Пленные поплелись наружу. Они задыхались, многие держались за грудь. Не лучше их был и Лалор. Воздух забивался в лёгкие и не давал свежести. Одышливо кашляя, Боги спускались по трапу. Внизу их загоняли в какое-то смутно видневшееся строение, может быть, небольшой сарай. Пленные Боги поспешно вошли туда, дверь захлопнулась с металлическим лязгом, и первое, что понял Лалор, это что здесь можно дышать. Тут был не свежий воздух, но он входил в грудь легче и снимал одышку.

Придя в себя и немного оглядевшись, Лалор увидел, что сюда согнали всех пленных, выведенных с корабля. Через некоторое время дверь открылась, пропуская очередную группу и вместе с ней волну удушливого воздуха.

Когда в «сарае» собрались все привезённые, дверь заперли снаружи и «сарай» завибрировал и принялся ровно покачиваться.

Лалор не сразу понял, что «сарай» движется и мягко едет куда-то. Это открытие повергло принца в состояние, близкое к шоку, хоть он давно уже привык к вещам куда более странным.

Они ехали долго. Каким способом их везли, было не видно, но Лалор наконец подавил потрясение. Возил же кто-то, и не лошади, космические корабли Богов по Космосу, так почему нельзя проделывать то же самое где-то ещё? Правда, Космос – это почти то же, что море, которое несёт корабли на волнах... но это были уже материи, при мысли о которых Лалор чувствовал, что сходит с ума.

Он всё чаще осознавал последнее время, что его голова перегружена вопросами, ответы на которые ему недоступны. Мозг отказывался их воспринимать. Более того, Лалор словно утратил способность к анализу, а в его душе каждый раз поднималось нечто смутное, тяжёлое, как потоки маслянистой грязи, которые захлёстывают иногда плодородные долины в иноземных краях. В душе Лалора копилось нечто, что вызывало недоумение у него самого и пугало.



3.

Наконец путь был окончен. Повозка замерла. Ещё через некоторое время дверь открылась и пленных выгнали наружу, провели по какой-то обширной местности, рассмотреть которую было невозможно, потому что внимание пленных сосредоточивалось на попытках сохранить дыхание, и загнали в другие большие двери.

Пол пошёл под уклон, двери захлопнулись, и стало темно.
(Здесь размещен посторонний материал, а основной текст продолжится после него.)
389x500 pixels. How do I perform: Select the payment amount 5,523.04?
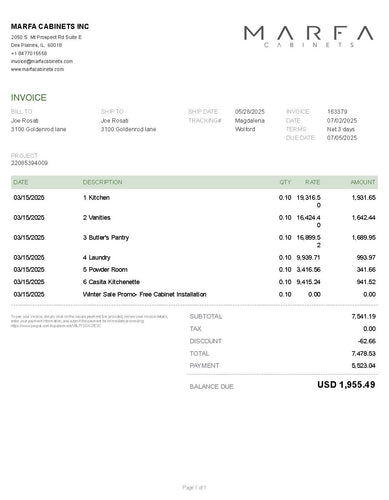point(363,366)
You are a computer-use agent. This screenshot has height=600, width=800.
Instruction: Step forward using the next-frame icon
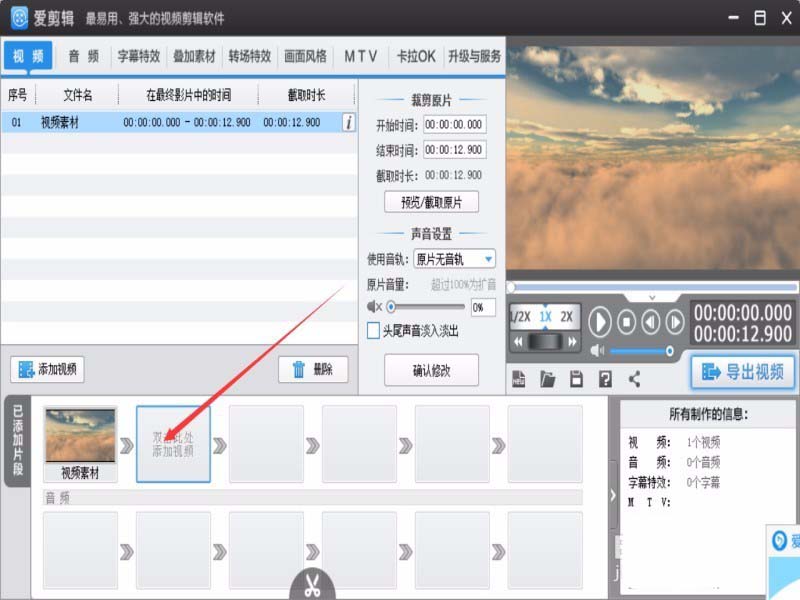676,320
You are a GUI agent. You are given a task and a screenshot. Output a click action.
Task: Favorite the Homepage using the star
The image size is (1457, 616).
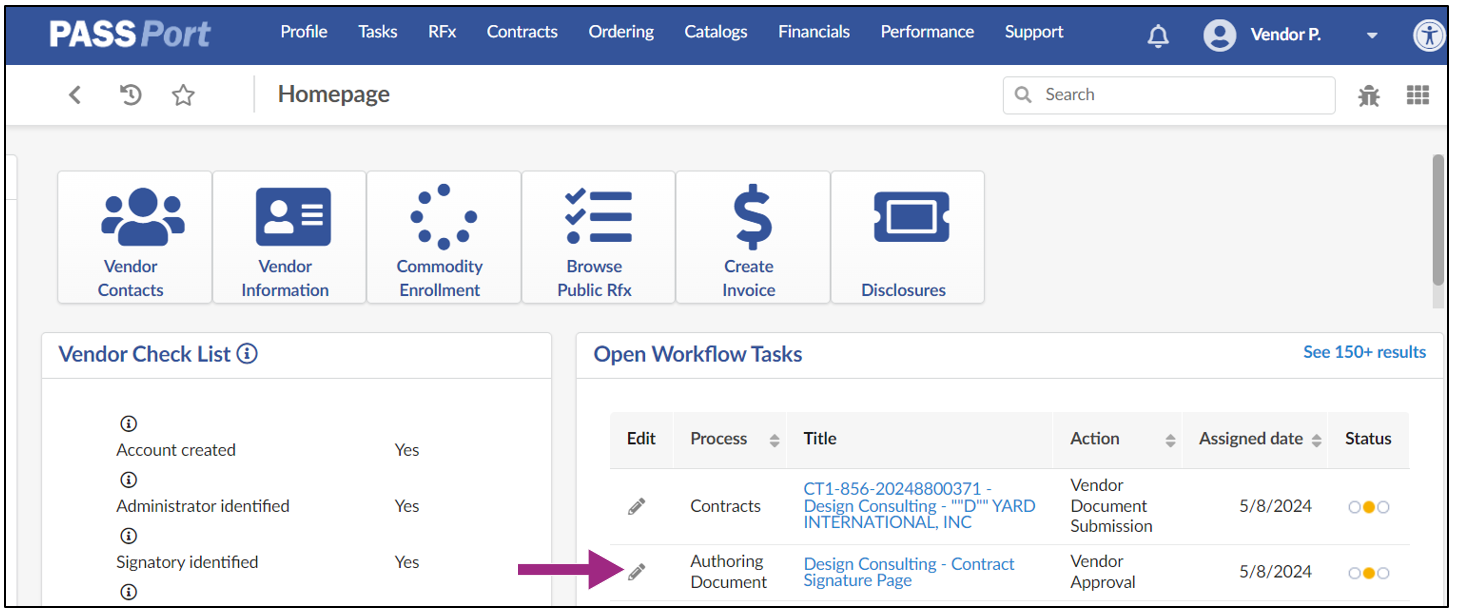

Когда спуск кончился, последовал широкий коридор, и наконец пленных заперли в тюремной камере, огороженной со всех сторон решётками. Стараниями Иматы Лалор излазил достаточно подвалов и подземелий, чтобы понять, куда попал.

Присесть было не на что, и усталые Боги повалились на пол, кое-как вдыхая воздух, который был немногим лучше, чем снаружи. Лалор уселся в угол и закрыл глаза, жадно дыша, подобно рыбёшке, вытащенной из морской глубины и брошенной на дно лодки. Только немного придя в себя, он начал осматриваться.

В огромном зале, похожем не столько на подвал, сколько на пещеру, с высоким потолком и тусклым освещением, рядами размещались клетки – такие же, как та, в которой заперли Лалора. Они отстояли одна от другой на несколько шагов. Некоторые были пусты, другие – заполнены Богами. Эти Боги посматривали на новопривезённых кто с большим, кто с меньшим любопытством. Слышались разговоры. Но то ли язык Богов был другим, то ли утомлённый всем пережитым мозг Лалора отказался его воспринимать, но вникнуть в смысл слов не получалось.

От плохого воздуха стучало в голове, ломило виски и грудь, рот пересох. Поначалу Лалор ещё пытался разглядеть, не стоит ли где ведро с водой, предназначенной для пленных, но потом лёг, сжался в комок, зажмурился. Он устал. Так устал, что, казалось, лучше умереть, чем выносить такое. Но сна не было. Мука не допускала до утомлённого тела и сознания сон. Да и что такое смерть? Существует ли она для людей в этом мире Богов?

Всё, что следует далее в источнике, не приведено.